• [WHAT YOU WILL DO]:
Search the entries below for the word "computer" and copy each line that has it.

--- START ---

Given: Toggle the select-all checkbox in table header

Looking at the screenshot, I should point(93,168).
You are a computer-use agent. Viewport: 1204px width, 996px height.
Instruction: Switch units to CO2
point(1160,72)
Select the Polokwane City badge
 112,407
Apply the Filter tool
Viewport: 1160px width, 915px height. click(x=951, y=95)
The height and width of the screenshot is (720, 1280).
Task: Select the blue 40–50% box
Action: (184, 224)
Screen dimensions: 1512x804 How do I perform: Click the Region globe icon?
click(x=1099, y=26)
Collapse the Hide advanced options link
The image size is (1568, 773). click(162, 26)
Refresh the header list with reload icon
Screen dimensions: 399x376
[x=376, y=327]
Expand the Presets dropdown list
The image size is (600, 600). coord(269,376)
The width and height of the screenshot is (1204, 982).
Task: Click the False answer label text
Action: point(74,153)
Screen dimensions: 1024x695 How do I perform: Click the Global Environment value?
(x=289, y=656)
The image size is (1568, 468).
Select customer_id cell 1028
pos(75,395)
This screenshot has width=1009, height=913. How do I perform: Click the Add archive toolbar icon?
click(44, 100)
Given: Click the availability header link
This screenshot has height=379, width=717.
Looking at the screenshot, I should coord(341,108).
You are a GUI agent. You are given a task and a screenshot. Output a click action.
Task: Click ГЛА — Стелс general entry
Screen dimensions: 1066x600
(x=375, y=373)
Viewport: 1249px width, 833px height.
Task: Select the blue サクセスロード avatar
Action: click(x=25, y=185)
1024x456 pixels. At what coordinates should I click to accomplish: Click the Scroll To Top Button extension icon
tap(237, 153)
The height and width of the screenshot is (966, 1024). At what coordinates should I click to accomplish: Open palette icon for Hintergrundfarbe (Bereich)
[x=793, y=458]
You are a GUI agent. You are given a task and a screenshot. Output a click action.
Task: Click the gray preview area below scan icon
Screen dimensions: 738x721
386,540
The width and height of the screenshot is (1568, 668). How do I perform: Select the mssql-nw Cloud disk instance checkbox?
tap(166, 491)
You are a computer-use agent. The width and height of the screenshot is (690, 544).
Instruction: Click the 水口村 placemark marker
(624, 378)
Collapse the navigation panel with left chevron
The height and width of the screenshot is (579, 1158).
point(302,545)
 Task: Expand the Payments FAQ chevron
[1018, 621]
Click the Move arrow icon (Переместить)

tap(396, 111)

--- END ---

• [SOLUTION]:
You are a computer-use agent. Viewport: 1204px width, 996px height.
You are a computer-use agent. The width and height of the screenshot is (690, 544).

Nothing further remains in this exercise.